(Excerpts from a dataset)
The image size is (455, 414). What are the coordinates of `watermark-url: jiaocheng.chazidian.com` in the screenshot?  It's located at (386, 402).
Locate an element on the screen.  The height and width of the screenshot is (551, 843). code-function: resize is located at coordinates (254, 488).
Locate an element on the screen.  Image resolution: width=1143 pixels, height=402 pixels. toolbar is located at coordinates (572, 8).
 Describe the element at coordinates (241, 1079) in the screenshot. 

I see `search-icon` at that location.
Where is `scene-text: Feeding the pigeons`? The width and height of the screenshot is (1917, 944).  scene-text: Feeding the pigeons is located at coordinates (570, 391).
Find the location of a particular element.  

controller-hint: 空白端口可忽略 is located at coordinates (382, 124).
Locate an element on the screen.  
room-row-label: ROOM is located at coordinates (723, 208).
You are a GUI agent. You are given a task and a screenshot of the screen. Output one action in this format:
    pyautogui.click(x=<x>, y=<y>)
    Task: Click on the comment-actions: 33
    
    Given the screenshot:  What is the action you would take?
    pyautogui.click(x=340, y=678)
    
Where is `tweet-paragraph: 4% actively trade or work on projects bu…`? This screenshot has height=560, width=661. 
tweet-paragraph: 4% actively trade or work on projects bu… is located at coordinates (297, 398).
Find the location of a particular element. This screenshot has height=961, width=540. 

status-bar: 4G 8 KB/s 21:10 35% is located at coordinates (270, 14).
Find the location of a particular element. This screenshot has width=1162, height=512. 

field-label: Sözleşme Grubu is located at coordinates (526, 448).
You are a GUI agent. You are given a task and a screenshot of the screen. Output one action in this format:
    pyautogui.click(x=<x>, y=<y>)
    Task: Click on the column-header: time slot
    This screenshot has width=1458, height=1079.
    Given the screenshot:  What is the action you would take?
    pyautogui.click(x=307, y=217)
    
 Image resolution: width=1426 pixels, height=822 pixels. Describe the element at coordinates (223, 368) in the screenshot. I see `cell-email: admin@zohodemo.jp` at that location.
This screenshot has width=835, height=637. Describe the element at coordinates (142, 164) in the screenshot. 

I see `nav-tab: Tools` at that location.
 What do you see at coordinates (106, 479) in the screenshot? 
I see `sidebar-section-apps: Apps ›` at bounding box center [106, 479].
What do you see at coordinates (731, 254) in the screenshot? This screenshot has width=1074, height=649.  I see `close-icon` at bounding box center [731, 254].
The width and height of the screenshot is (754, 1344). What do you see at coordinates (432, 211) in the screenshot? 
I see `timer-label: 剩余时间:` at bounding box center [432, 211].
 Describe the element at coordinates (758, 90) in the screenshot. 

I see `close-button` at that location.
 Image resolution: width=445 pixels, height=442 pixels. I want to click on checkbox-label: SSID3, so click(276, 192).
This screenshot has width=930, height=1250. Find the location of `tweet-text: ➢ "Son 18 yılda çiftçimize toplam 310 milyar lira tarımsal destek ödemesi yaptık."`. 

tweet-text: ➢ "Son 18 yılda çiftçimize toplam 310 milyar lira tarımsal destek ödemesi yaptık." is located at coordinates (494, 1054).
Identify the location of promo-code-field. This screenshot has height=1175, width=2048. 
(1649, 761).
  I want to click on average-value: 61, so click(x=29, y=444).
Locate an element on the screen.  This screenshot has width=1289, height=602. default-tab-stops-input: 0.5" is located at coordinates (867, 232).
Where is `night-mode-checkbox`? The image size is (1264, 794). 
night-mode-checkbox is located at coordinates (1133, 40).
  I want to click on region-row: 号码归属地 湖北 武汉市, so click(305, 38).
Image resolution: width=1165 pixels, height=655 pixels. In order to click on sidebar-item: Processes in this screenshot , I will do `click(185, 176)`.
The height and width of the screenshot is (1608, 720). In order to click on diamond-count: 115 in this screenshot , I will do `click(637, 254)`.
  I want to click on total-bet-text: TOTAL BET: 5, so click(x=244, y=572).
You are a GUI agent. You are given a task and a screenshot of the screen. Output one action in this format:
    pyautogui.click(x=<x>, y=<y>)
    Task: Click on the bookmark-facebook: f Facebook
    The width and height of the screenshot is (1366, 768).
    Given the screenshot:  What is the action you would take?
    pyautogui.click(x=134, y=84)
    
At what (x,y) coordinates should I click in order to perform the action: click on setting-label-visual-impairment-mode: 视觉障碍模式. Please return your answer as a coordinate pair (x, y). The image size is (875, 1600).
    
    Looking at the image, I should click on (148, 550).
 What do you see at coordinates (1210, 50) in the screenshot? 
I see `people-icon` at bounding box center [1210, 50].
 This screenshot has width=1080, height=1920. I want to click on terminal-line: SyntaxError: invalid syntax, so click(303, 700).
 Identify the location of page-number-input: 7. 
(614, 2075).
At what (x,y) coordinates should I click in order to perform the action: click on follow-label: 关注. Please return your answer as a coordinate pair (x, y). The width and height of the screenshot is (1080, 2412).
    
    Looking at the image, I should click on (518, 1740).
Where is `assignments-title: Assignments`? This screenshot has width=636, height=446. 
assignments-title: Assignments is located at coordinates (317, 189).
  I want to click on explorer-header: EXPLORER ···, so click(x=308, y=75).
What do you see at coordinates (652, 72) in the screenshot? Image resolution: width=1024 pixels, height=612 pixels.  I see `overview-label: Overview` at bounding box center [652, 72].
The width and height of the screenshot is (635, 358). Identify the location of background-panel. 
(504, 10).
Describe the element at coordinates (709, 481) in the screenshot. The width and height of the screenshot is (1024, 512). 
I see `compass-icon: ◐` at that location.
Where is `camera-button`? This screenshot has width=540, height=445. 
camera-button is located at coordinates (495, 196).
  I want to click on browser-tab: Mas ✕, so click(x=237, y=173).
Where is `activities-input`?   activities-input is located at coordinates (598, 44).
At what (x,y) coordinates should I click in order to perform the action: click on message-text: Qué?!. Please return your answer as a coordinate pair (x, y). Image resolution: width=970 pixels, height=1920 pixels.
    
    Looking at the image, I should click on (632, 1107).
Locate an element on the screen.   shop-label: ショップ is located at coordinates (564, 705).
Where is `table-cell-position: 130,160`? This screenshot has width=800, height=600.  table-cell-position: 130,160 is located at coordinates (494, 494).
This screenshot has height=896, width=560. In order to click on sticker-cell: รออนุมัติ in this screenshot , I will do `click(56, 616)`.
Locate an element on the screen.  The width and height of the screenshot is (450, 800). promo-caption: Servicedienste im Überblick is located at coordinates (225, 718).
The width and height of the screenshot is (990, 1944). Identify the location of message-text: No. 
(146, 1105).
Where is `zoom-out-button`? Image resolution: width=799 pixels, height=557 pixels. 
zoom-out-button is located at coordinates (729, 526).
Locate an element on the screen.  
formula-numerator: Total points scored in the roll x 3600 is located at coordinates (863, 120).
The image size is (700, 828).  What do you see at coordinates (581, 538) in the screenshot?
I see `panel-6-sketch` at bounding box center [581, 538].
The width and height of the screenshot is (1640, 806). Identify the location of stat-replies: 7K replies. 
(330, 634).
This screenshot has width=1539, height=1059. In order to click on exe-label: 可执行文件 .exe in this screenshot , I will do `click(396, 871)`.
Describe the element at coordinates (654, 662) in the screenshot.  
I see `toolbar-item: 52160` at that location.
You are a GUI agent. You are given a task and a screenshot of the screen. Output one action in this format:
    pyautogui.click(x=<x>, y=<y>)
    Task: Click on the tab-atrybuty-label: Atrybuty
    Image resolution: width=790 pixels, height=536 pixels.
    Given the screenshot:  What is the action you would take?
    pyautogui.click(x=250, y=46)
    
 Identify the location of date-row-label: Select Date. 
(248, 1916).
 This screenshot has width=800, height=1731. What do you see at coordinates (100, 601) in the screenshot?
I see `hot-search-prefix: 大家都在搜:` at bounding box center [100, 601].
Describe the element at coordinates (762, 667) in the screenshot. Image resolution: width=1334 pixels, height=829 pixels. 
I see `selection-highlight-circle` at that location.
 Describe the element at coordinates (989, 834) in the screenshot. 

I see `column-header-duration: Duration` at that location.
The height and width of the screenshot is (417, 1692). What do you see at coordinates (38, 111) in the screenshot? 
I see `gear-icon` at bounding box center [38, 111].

- _Task item_
Render the part of the entries above that opens with the line containing "I want to click on browser-tab: Mas" and closes with the line containing "coordinates (564, 705)." as a numbered list, one line per item, with blank lines left out.

- _Answer_
1.   I want to click on browser-tab: Mas ✕, so click(x=237, y=173).
2. Where is `activities-input`?   activities-input is located at coordinates (598, 44).
3. At what (x,y) coordinates should I click in order to perform the action: click on message-text: Qué?!. Please return your answer as a coordinate pair (x, y). Image resolution: width=970 pixels, height=1920 pixels.
4.     Looking at the image, I should click on (632, 1107).
5. Locate an element on the screen.   shop-label: ショップ is located at coordinates (564, 705).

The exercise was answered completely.